## Task directions
From the line containing "Where should I click to: Click the 6" down to the last line of the material, output each line exactly as it appears, excluding pictures.

## Dataset records
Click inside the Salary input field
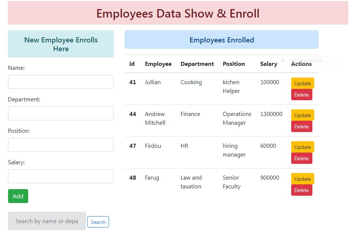Viewport: 357px width, 233px height. tap(60, 176)
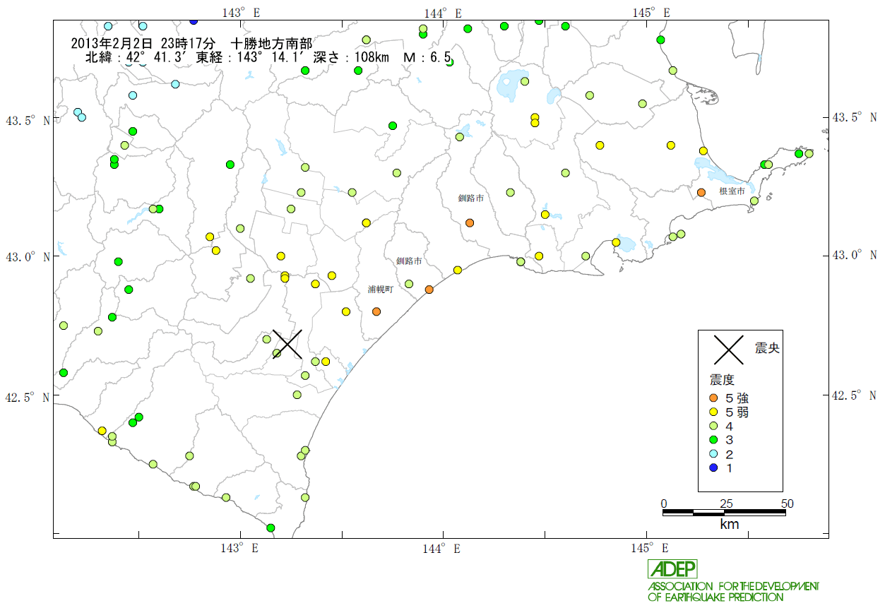Select the orange 5強 legend circle
The image size is (885, 608).
pos(713,398)
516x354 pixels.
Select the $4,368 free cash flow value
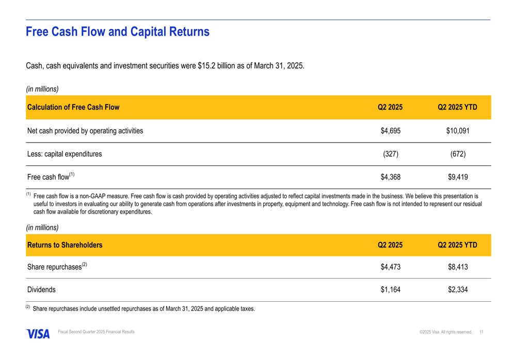(x=391, y=177)
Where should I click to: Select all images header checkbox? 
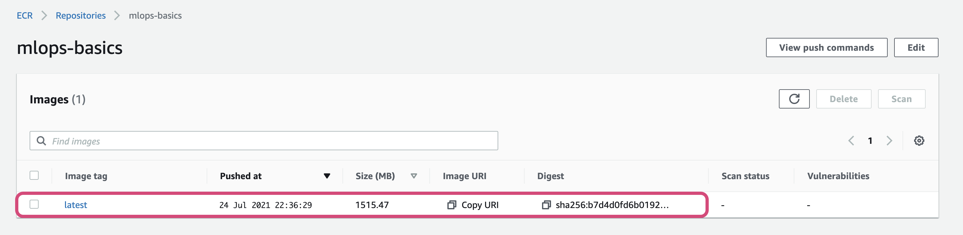point(34,175)
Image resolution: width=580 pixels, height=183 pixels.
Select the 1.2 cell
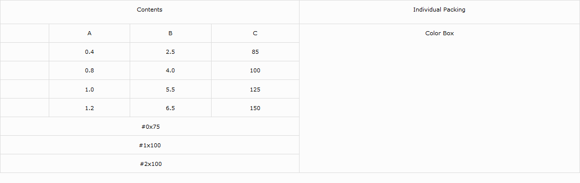click(89, 108)
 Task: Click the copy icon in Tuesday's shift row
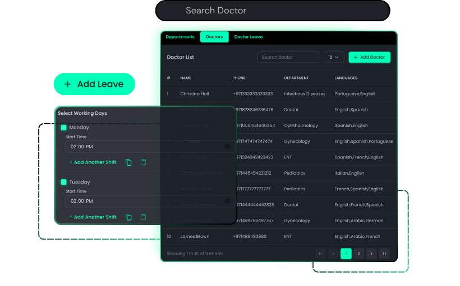coord(128,217)
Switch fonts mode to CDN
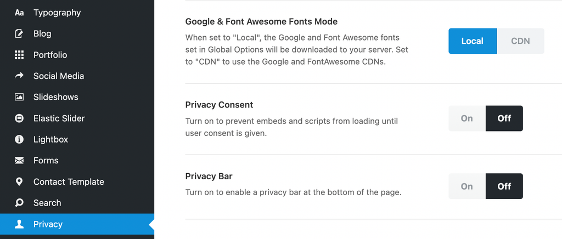The image size is (562, 239). click(520, 41)
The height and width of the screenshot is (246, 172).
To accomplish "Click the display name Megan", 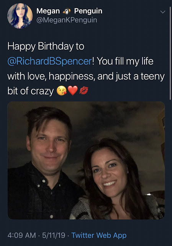I will click(48, 11).
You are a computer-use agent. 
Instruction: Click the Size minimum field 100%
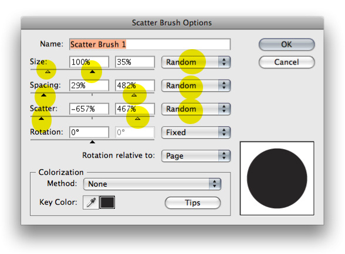point(89,62)
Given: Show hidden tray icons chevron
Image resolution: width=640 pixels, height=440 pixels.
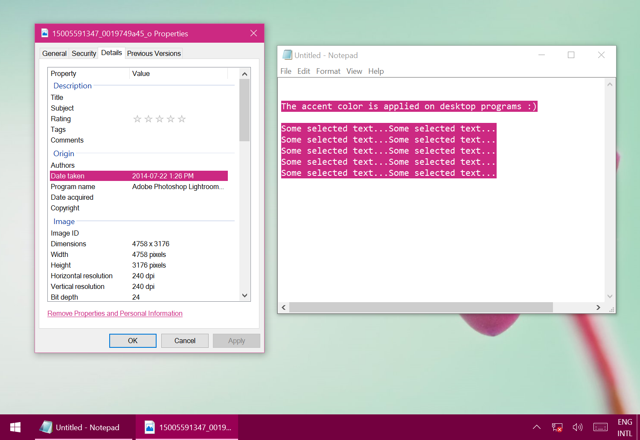Looking at the screenshot, I should (x=537, y=427).
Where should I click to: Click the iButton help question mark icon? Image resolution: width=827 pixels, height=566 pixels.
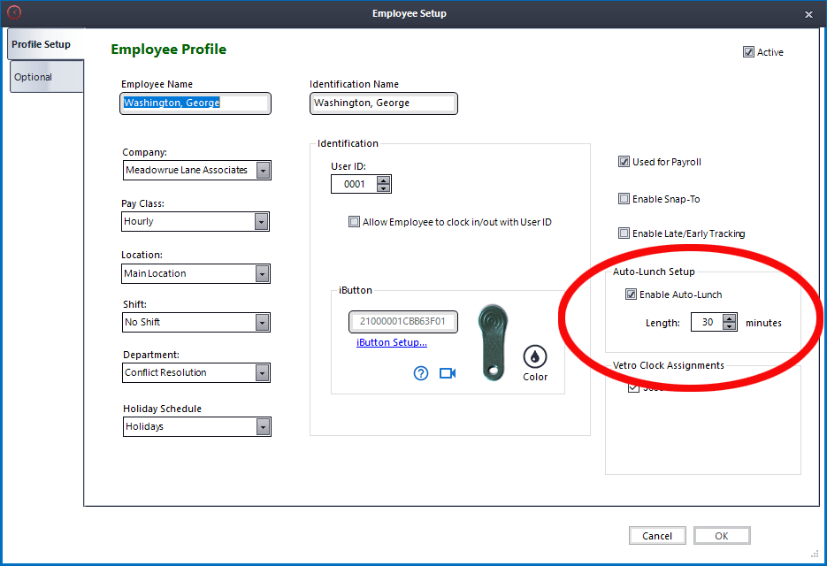[x=421, y=373]
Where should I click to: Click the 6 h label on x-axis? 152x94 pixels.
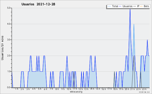[x=45, y=89]
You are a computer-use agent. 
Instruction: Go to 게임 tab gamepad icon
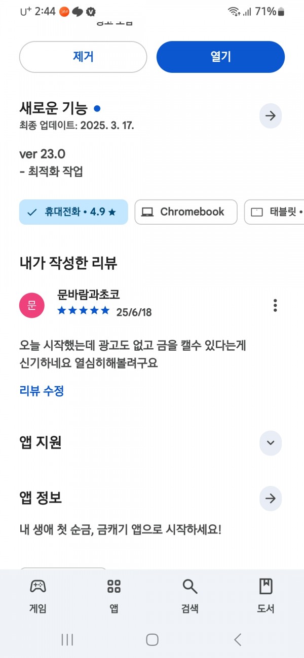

## Reply to the task
Where should I click to: Click the 6 h label on x-axis? 152x94 pixels.
[x=45, y=89]
You are a computer-use agent. 
Instruction: Go to 게임 tab gamepad icon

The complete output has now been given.